Als erhoffe er sich irgendwo in diesem schier endlosen trübsinnigen Schleier sie zu finden. Der Wind war mitsamt dem Regen zu einem Herbstgewitter übergegangene. In der Ferne rollte ein Donnerschlag über das Land. Die Kerzen begannen zu flackern und warfen tänzelnde verzerrte Silhouetten gegen die Wand. Mich fröstelte.

Jaronas starrte noch immer wie gefesselt aus dem Fenster. Sein Blick war noch kälter als sonst. Seine graublauen Augen spiegelten nicht das geringste wieder. Es waren weder die Augen eines Lebenden, noch war der glasige Schein von denen eines Toten darin zu sehen. Als ein weiteres Donnergrollen, nun näher als zuvor, zu hören war überkam mich der absurde Gedanke das ihr Geist hier war.

Ich stand leise auf und machte mich daran einen weiteren Leuchter mit Kerzen zu entzünden. Plötzlich begann Jaronas leise mit rauer Stimme zu sprechen »Ihr Name war Helena«. Ein Schauer lief meinem Rücken hinab. Mir fiel fast die Kerze aus der Hand. Hastig stellte ich den Leuchter zurück auf den Tisch. Jaronas drehte sich um und sagte fast lautlos »Sie war eine gute Seele«.

Erst jetzt wurde mir klar wie komisch diese Worte aus seinem Mund klangen. Irgendwie unheimlich, als würde sie ein Fremder mit Jaronas Stimme sagen. Der kalte, herzlose Vampir kehrte jedoch schneller zurück als erwartet.
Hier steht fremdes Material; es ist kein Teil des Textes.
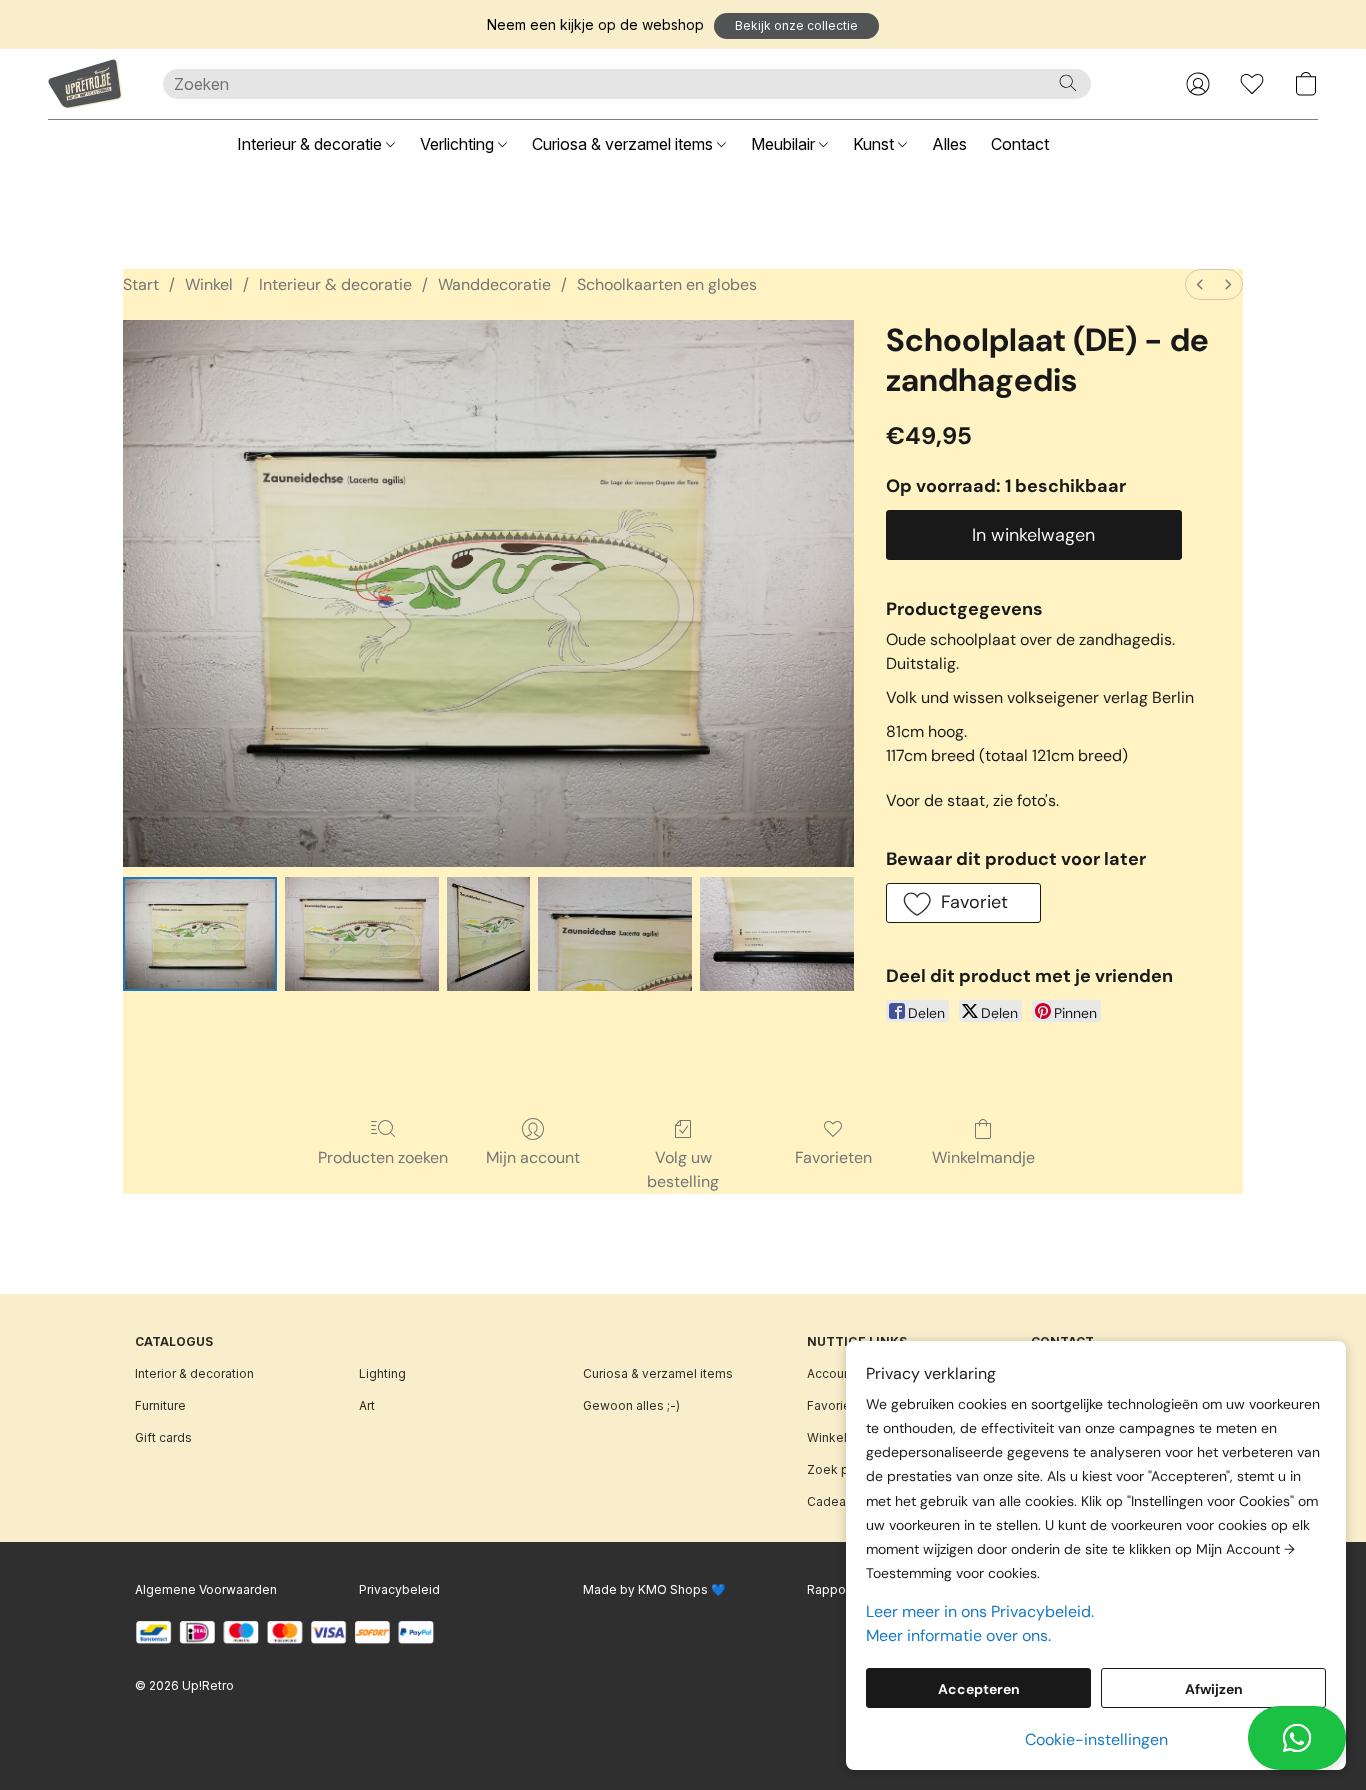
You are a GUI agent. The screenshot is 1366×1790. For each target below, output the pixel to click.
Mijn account (533, 1157)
In seinen Augen flammte wieder der dämonische Glanz auf. Mein Herz pochte immer noch wie wild gegen meine Rippen.

Das wilde Flackern der Kerzen legte sich. Ein Blitz kroch über den dunklen Himmel gefolgt von einem dumpfen Donnerschlag der das wilde Prasseln des Regens verschluckte. Keiner von uns beiden brachte ein Wort über die Lippen. Ich stand wie versteinert, völlig fassungslos und mit zittrigen Knien, noch immer an dem Tisch mit Kerzen. Die in Dunkelheit getränkten Zimmerecken erschienen mir in diesem Moment gespenstisch. Das grelle Weiß eines Blitzes erhellte den Raum, so dass die Schatten für den Bruchteil einer Sekunde wichen. Als ein weiteres Grollen des Donners ertönte, wieherten vor dem Haus verängstigte Pferde.

Eine Männerstimme versuchte sie zu beruhigen, eine andere befahl barsch sie in den Stall zu bringen. Unten in der Eingangshalle wurde die Tür zu geschlagen. Ich vernahm Stephans leise Begrüßung. Die Stimme fluchte kurz über das Wetter, als hätte sie Stephan gar nicht gehört und verlangte dann auf der Stelle Jaronas zu sehen.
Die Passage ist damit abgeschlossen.